*Assignment*.
Each line from the one containing "The height and width of the screenshot is (635, 780)." through the final line below must be reproduced exactly, and no others.

[Exercise data Boundary: Start]

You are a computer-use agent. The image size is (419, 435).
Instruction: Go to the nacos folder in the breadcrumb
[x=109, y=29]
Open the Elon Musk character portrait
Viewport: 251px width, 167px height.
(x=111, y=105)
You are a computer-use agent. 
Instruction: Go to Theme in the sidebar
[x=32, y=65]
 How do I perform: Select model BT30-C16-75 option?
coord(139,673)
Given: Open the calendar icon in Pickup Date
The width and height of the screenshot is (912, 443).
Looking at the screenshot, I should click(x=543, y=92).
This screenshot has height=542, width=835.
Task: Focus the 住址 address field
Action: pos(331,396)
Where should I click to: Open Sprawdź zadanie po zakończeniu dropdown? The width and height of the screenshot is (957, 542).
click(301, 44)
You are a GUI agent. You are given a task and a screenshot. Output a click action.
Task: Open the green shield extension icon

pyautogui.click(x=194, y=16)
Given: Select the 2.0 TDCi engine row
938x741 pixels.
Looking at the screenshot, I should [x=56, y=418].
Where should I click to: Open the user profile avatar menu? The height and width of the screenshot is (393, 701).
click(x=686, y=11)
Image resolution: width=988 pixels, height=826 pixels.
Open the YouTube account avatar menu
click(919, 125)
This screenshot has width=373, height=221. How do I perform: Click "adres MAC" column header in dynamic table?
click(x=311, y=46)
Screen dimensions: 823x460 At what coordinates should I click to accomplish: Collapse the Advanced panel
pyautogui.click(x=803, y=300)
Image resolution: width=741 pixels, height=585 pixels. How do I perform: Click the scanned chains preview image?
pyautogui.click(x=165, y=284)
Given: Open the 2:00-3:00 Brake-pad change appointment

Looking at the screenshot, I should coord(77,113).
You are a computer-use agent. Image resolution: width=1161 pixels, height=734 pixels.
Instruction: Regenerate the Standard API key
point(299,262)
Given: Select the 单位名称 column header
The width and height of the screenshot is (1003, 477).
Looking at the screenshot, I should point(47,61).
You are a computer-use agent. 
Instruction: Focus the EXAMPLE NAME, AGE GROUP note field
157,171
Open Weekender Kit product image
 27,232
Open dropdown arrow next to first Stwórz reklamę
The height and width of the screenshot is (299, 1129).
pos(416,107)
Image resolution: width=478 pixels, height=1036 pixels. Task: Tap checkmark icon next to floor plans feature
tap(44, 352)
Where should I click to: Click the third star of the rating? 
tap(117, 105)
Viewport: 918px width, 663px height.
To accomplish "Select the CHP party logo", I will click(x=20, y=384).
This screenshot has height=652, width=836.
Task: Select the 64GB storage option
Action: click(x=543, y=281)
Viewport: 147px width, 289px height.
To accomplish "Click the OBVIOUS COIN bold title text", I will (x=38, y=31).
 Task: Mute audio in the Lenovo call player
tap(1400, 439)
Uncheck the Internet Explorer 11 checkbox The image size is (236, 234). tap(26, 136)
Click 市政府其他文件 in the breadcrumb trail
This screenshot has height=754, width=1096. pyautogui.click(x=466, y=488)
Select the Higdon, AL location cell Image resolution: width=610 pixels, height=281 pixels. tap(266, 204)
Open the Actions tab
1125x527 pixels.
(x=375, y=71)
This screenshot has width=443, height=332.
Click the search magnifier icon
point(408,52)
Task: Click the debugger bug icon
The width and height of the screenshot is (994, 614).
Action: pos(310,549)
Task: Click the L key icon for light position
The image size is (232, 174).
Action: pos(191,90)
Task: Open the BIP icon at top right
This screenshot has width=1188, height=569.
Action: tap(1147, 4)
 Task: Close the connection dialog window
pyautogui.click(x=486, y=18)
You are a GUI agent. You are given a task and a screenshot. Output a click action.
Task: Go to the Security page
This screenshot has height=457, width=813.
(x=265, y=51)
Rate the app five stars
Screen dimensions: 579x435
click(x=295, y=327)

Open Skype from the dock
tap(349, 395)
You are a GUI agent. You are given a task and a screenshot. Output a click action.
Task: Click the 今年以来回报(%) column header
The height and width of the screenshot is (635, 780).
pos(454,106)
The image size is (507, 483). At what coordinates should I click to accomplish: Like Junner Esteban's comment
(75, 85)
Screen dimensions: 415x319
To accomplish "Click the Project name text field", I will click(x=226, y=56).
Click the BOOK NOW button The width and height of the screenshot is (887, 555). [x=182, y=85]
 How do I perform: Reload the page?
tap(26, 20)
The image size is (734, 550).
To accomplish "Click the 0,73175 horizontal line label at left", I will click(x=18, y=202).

[Exercise data Boundary: End]

*Exercise solution*.
The height and width of the screenshot is (635, 780).
pos(454,106)
The image size is (507, 483). At what coordinates should I click to accomplish: Like Junner Esteban's comment
(75, 85)
Screen dimensions: 415x319
To accomplish "Click the Project name text field", I will click(x=226, y=56).
Click the BOOK NOW button The width and height of the screenshot is (887, 555). [x=182, y=85]
 How do I perform: Reload the page?
tap(26, 20)
The image size is (734, 550).
To accomplish "Click the 0,73175 horizontal line label at left", I will click(x=18, y=202).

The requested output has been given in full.